Water is wet. Source
Then let's move on to "content creators," aka Medfluencers. Their hand also goes up, but it's with their iPhone 20348 version armed with the latest filter and whatever privacy-violating facechat/app/mind rot du jour.
Their "questions" (all fake) are always prefaced with a dramatic sigh and a deep, BS musing. "Professor," they may begin, their voice dripping with a feigned intellectualism, "while I find the neurophysiology of synapses and neurotransmitters absolutely fascinating, I can't help but think about how we, as future clinicians, can better communicate these complex ideas to our patients... What are your thoughts on using, say, a 30-second TikTok video to explain the complex ANS system?"

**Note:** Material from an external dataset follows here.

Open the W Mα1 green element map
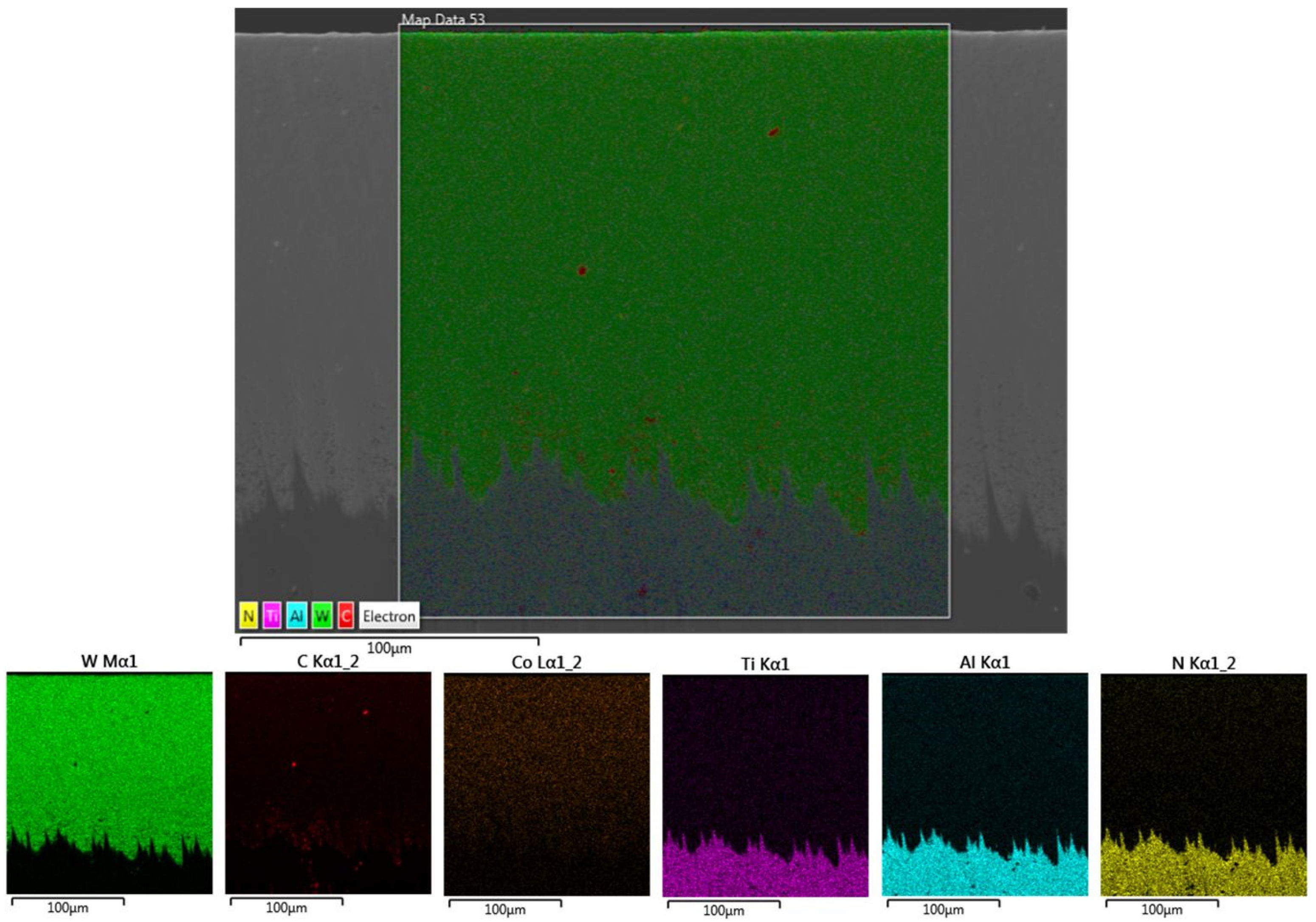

They are not here to learn medicine; they are here to curate the experience of learning medicine for their followers. Every "sneak peek in med school" is a potential viral video, a chance to grow their brand, to secure another sponsorship from a (shitty) company/sponsor.
Hey yo, we can all see through your bullshit.
While the Asskisser is annoying since like ...preschool, the Medfluencer is a byproduct of the modern, social media-dopamine rush-insta gratification crazed world. One is a symptom of a broken pre-med system; the other is a symptom of a fractured society. Both, however, are a colossal waste of every med student's time on top of an already useless lecture.
So, what's the solution? Easy. STFU.